Wednesday, April 25, 2012

The Fight


Rufus' manipulative love
Image from go-self-sufficient.com

My seventh blog for my Eng 102 class talks about the decisions and attitudes of the characters in the narrative story Kindred by Octavia Butler. One of the characters, whose name is Rufus, is a selfish and manipulating young man who wants everything to go his way. He does not care if he hurts someone along his way. He thinks that the way of loving someone is to mandate and dictate them for his will.

The author refers to Rufus as a "destructive single-minded love" (Butler 180) who shapes the lives of two of the characters who he loves; Alice and Dana. Alice, a free black, is Rufus’ friend and Dana is Rufu’s savior, mentor and friend who have to suffer the cruelty of his way of loving. He has always found a way to accomplish his wills by threating them with something they care about. Rufus have molded their lives according to his desires and wills, making them prisoners of his caprices.
Dana and Alice do not have other choice than confront Rufus' love and try to be submissive to his will. Rufus forces Dana to help him to convince Alice to go to his bed and Alice has to let him rape her. If Alice does not do what he has ordered to do voluntarily, she can easily get whipped in a cruel manner or be forced to have sex. She could escape but it would cost her life if he catches her. Dana desires and need to see her husband again; he is the only one that knows where she is. She cannot escape either because Rufus would kill her if he catches her.

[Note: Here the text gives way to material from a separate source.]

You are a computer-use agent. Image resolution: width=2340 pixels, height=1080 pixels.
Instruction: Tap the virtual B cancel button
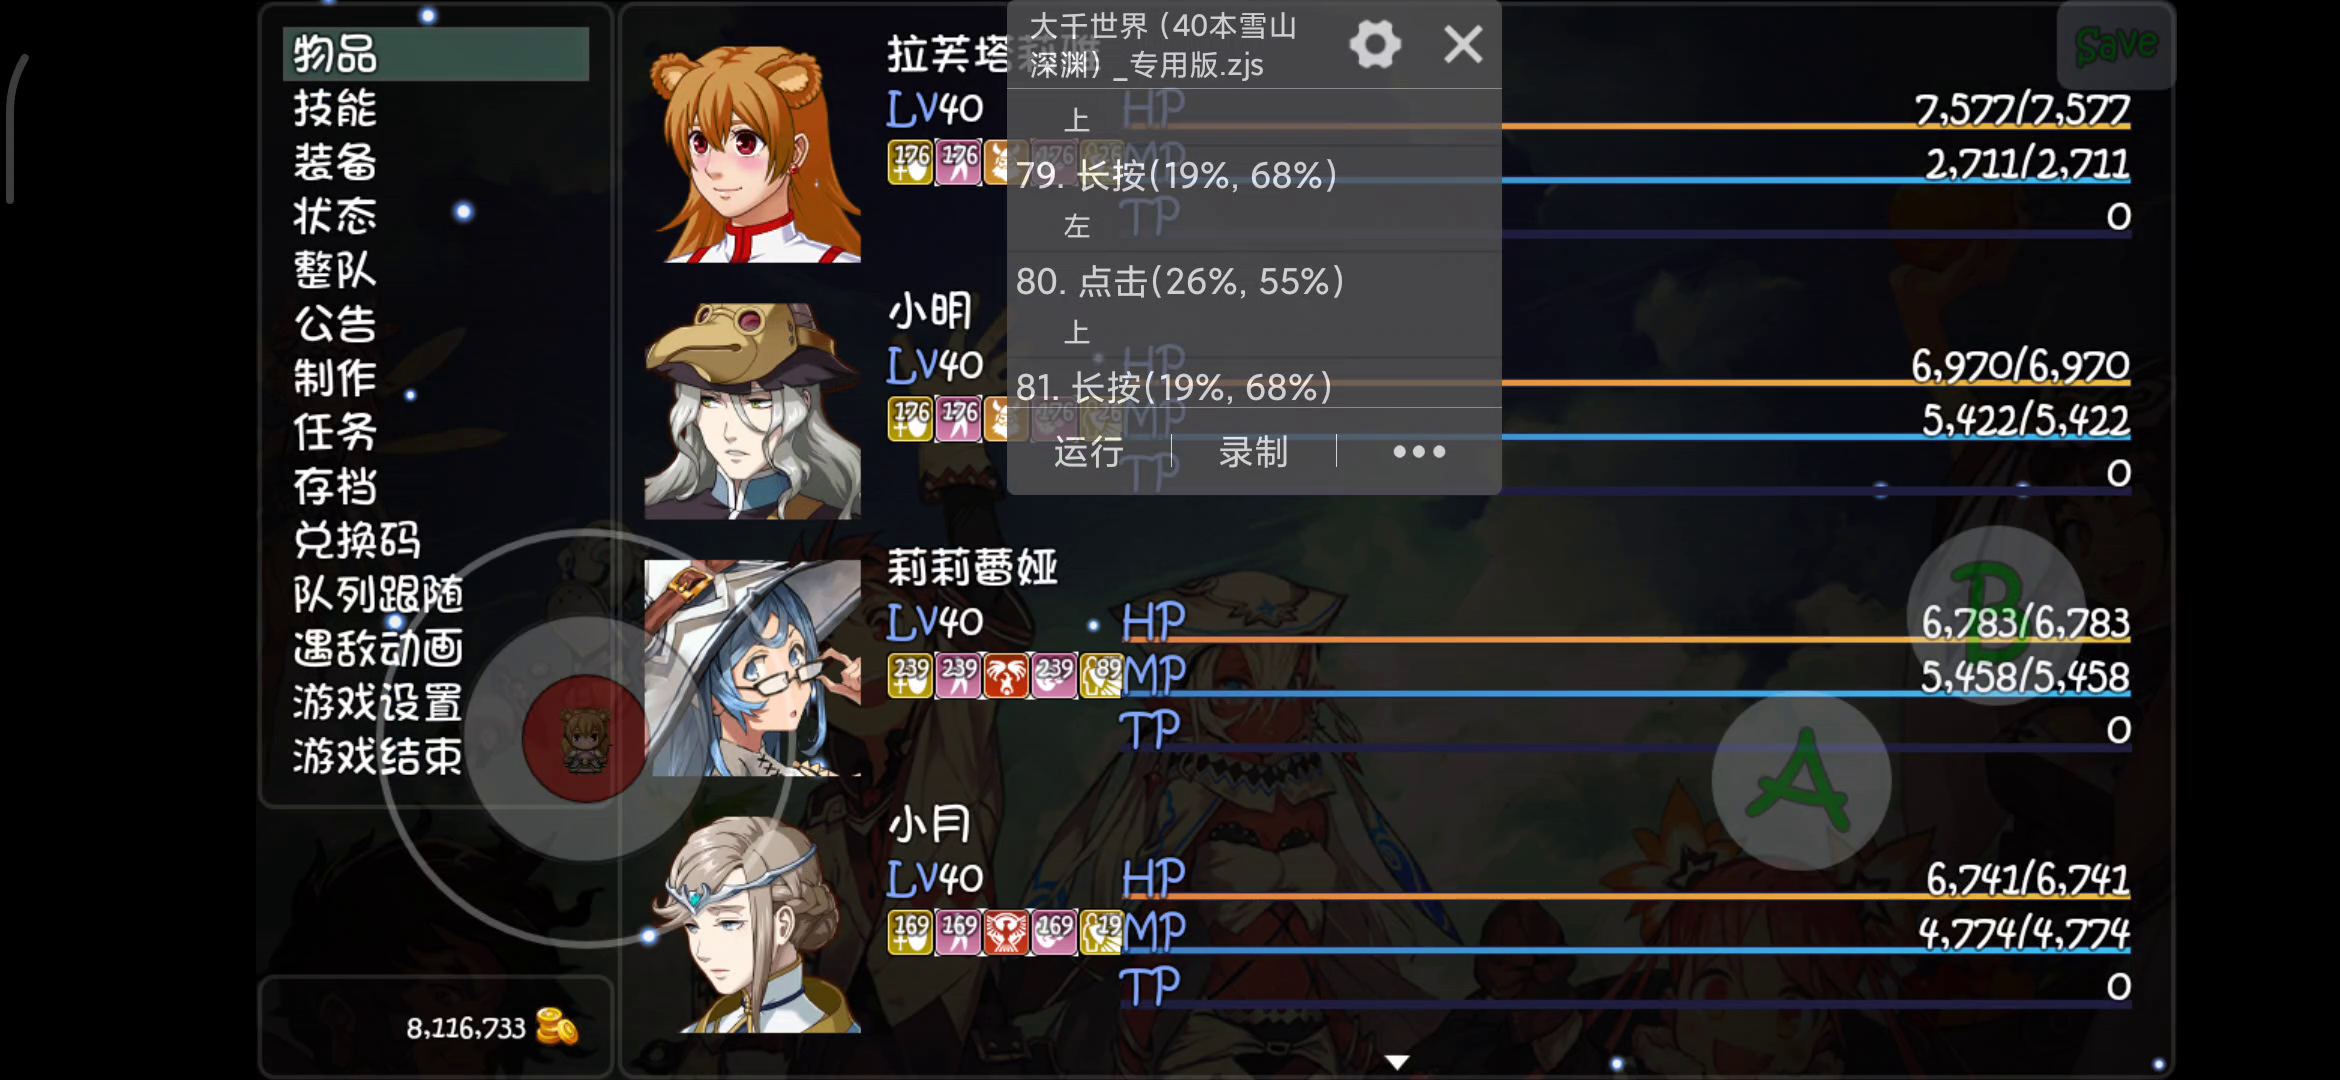1997,613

Being the only way for them to not get hurt so brutally by Rufus, I stronly agree with the choices both Dana and Alice have made. This may sound bad, but I believe that is the only way for them to survive. Rufus would whip, rape and kill Alice if she goes against his will. And Dana would not be able to see her husband Kevin again if she does not help Rufus and act as his friend.

1 comment:

  1. Good. If you want to revise this blog entry for the paper, you need a better transition for the last section.